── PROVIDED DATA ──

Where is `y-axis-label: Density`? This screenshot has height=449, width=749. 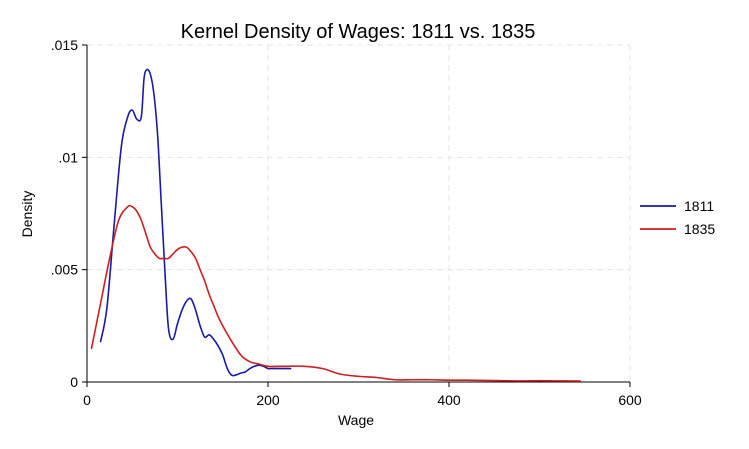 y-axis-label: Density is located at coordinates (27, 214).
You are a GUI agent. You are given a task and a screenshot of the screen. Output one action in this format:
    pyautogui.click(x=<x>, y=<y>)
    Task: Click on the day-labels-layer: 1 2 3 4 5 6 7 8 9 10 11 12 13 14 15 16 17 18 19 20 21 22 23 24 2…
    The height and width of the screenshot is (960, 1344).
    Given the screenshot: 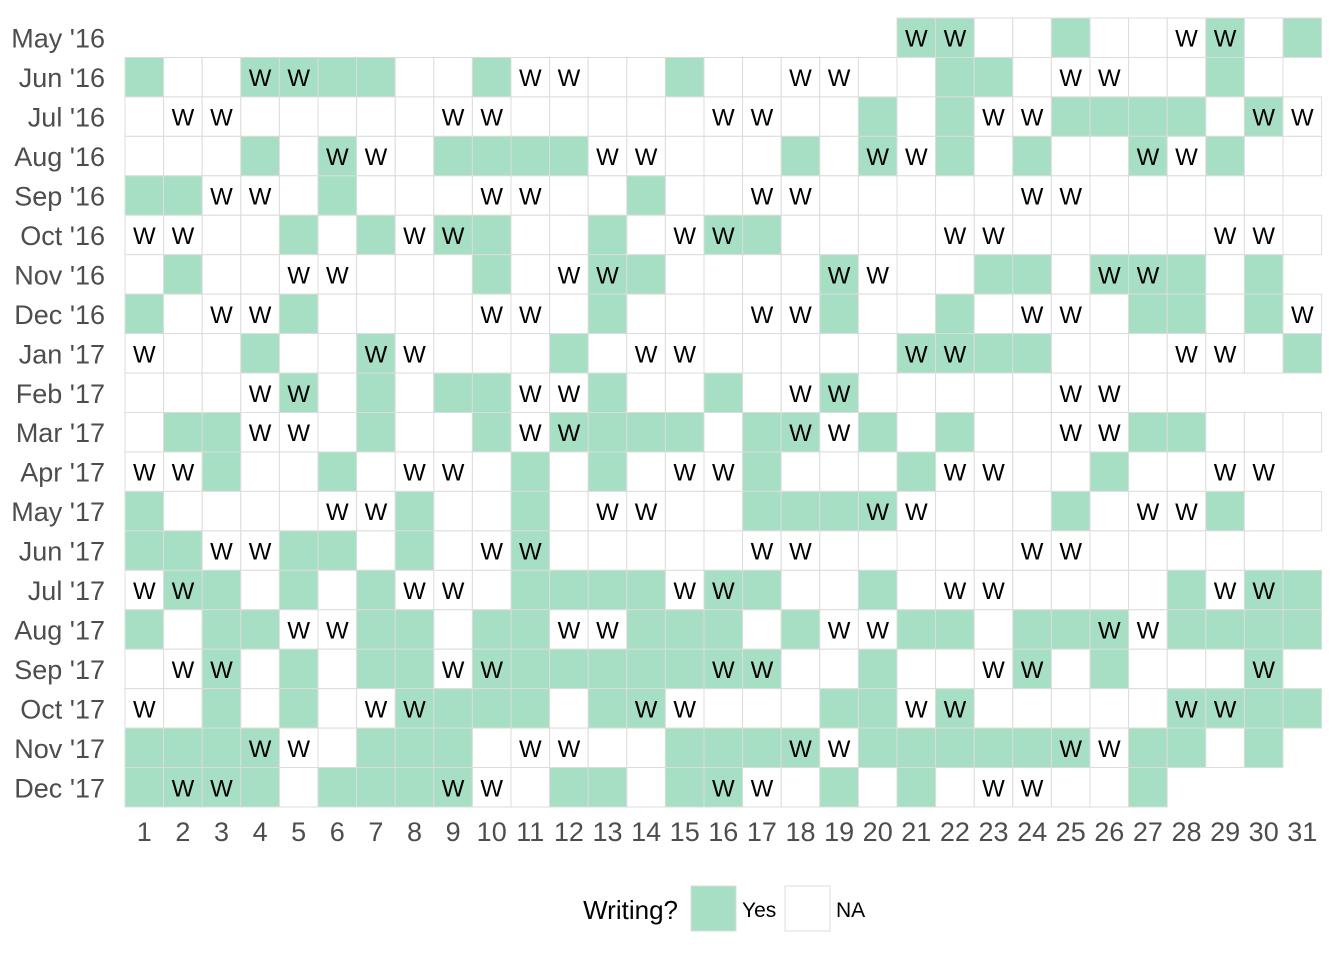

───
── PROVIDED DATA ──

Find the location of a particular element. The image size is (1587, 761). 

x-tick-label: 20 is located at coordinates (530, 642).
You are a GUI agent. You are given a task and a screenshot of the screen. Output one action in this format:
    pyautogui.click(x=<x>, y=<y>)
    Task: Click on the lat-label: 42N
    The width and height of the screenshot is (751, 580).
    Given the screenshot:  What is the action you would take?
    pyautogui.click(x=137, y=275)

───

## YOUR INSTRUCTIONS:
Render the stretch of the records above, from the line containing "Find the location" through the line containing "pyautogui.click(x=137, y=275)", as a Markdown table with the columns Row and Line. Number each line in order and leave out blank lines.

## PROBLEM SOLUTION:
| Row | Line |
|---|---|
| 1 | Find the location of a particular element. The image size is (1587, 761).  |
| 2 | x-tick-label: 20 is located at coordinates (530, 642). |
| 3 | You are a GUI agent. You are given a task and a screenshot of the screen. Output one action in this format: |
| 4 |     pyautogui.click(x=<x>, y=<y>) |
| 5 |     Task: Click on the lat-label: 42N |
| 6 |     The width and height of the screenshot is (751, 580). |
| 7 |     Given the screenshot:  What is the action you would take? |
| 8 |     pyautogui.click(x=137, y=275) |